I’ll be honest. I didn’t get to see the Daytona 500. Instead I was covering Texas baseball who swept Minnesota in a four-game series this weekend.
But I did follow it on Twitter. And I saw it all go down on that last lap.
With Joey Logano leading, the “Big One” happened about halfway down the backstretch. Even though the cars finishing the race would have had ample time and space to slow down to avoid the wrecked cars, NASCAR decided a few seconds after the wreck to throw the yellow flag and therefore finishing the race without a last dash to the line and giving the 500 to Logano.
Now, there’s a really good chance that Logano still ends up being the winner even if NASCAR kept the race green to the end, but throwing the caution flag robbed the fans, both casual and diehards, of a possibly awesome finish to the “Super Bowl” of NASCAR.
The biggest question surrounding the decision to bring out the caution on the last lap is why. Why did they feel the need to end the race there and not wait a quarter of a lap for the race to finish under green. Aside from the cars in and behind the wreck, nobody was in serious danger. And the cars that were ahead of the wreck would have at least half of a lap to slow down to a safe speed to avoid the disabled vehicles.
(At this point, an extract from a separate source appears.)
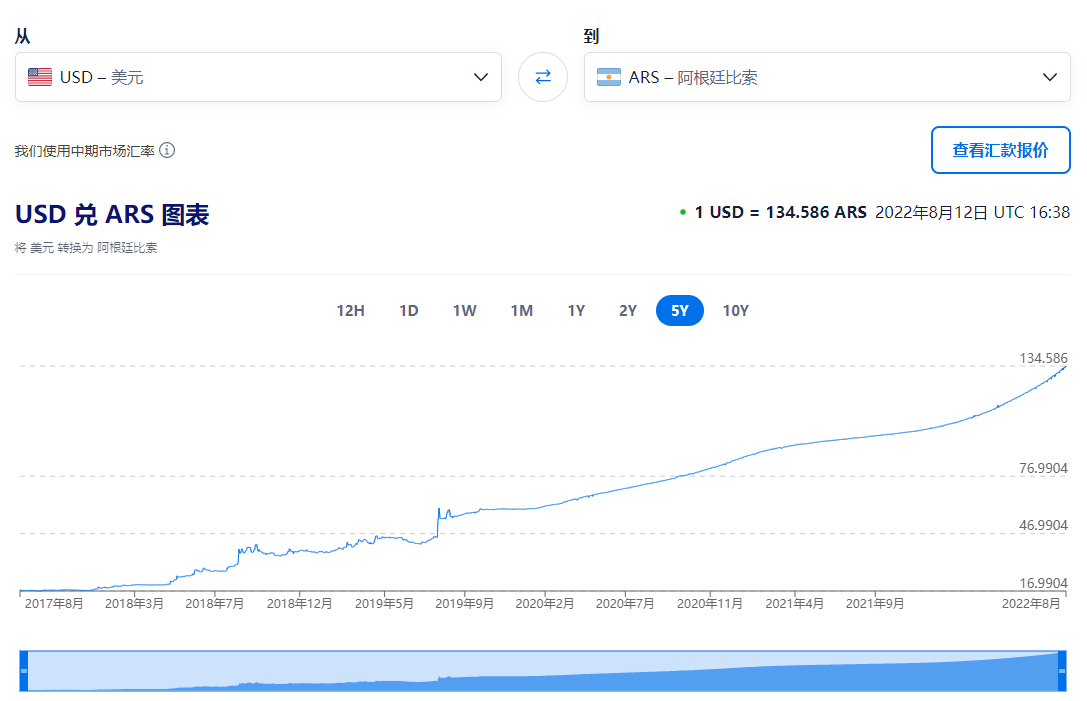The image size is (1087, 701).
Task: Click the info icon beside 我们使用中期市场汇率
Action: pyautogui.click(x=167, y=150)
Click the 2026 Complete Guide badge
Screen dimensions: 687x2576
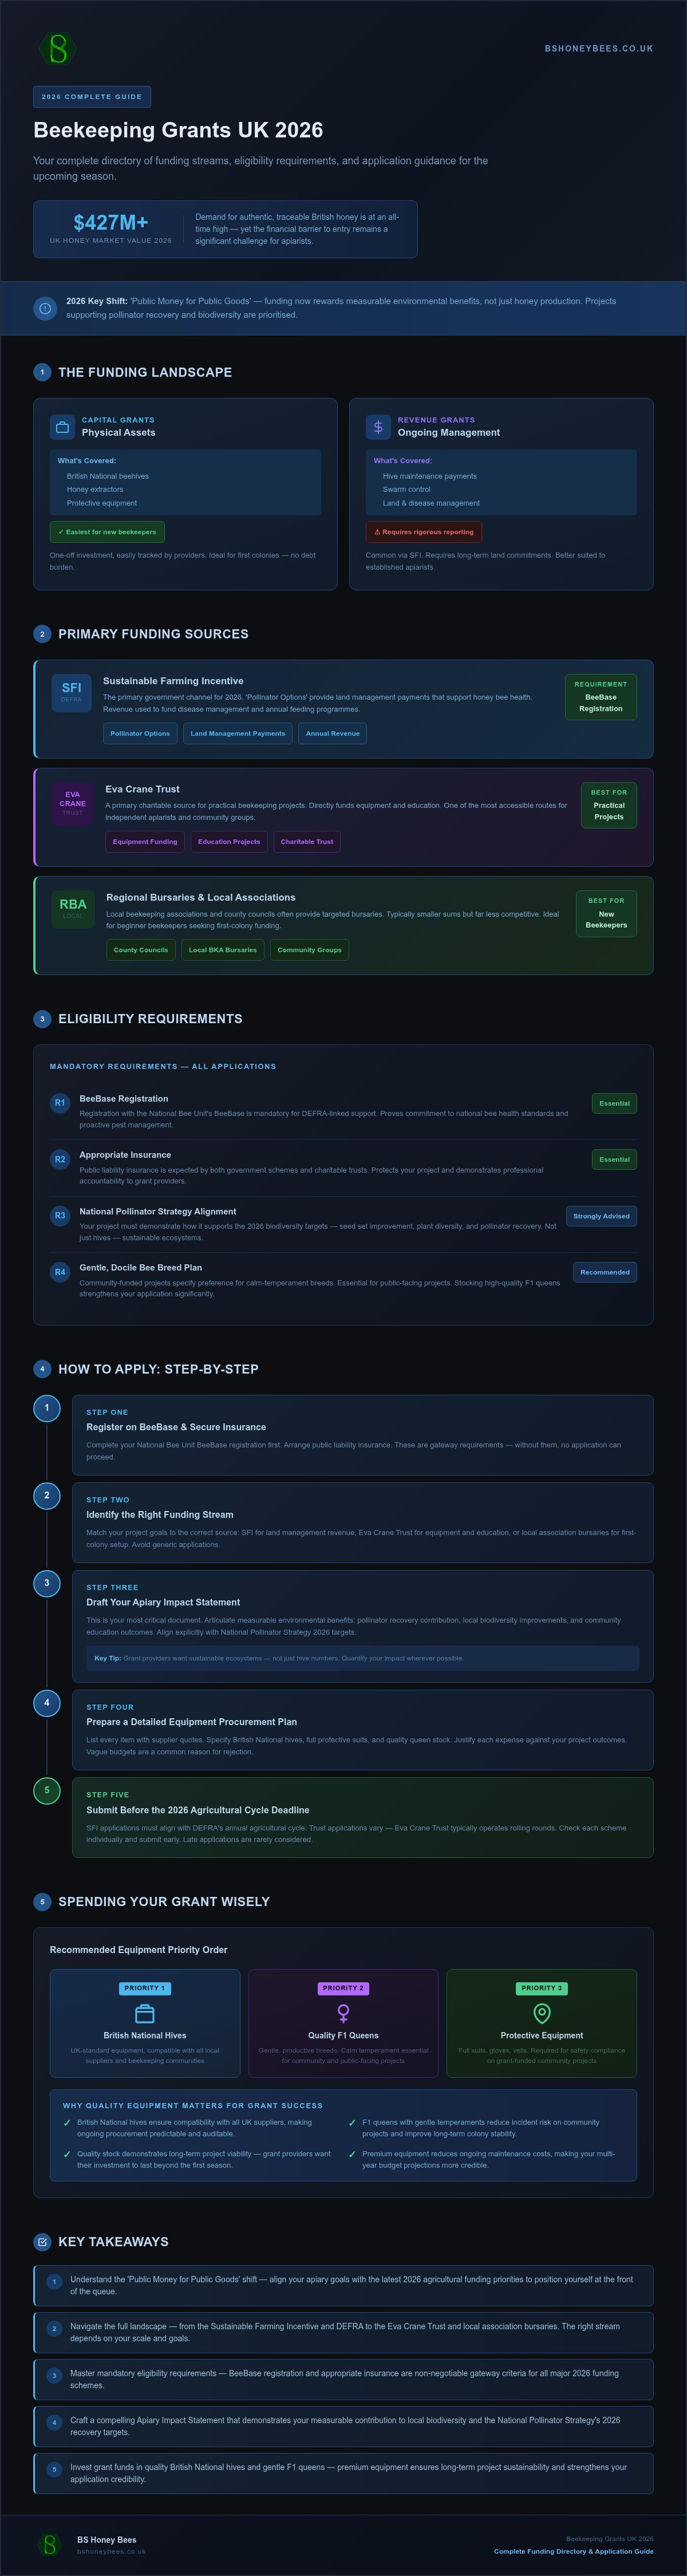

I mean, yes, it’s one thing if it’s lap 30 or even the second-to-last lap where the caution has to come out (and the race won’t end), but with it being the last lap, it just seems odd.
Especially considering that in 2007, when there was a wreck in the field coming to the checkered flag that ended up with Clint Bowyer finishing the race on his hood, they held off on the yellow, which allowed Kevin Harvick to win.
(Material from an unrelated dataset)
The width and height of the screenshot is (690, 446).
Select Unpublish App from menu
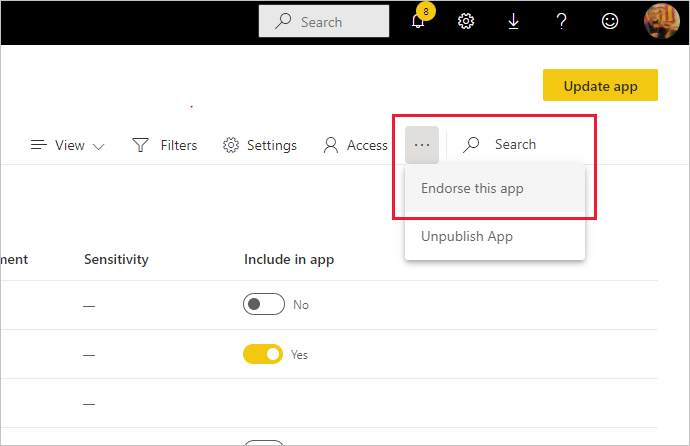coord(467,236)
And because of that, the fans ended up losing out. After a couple of hours of not-that-exciting racing, which after what had happened in Speedweeks prior to that race was probably a good thing, the most exciting part of the race was taken away. It was incredibly disappointing to see that NASCAR threw the yellow flag and I bet it’s even more disappointing for those who paid good money to see the race live.
Of course, as I mentioned earlier, there’s a good chance that Logano still wins. It seems that with this new Gen 6 car, the leader has the advantage down the stretch in restricter plate races in blocking other drivers trying to get by him. That’s what Dale Earnhardt Jr. did last year to win the 500.
But there are no guarantees in life and there’s certainly no guarantees that Logano does hold on to the lead to win. And at any rate, there’s a frantic dash for the last quarter of a lap to see who can get back to the line first and to settle it all on the track, the way it should be.
The drivers might not have been robbed with the premature finish, but the fans certainly were.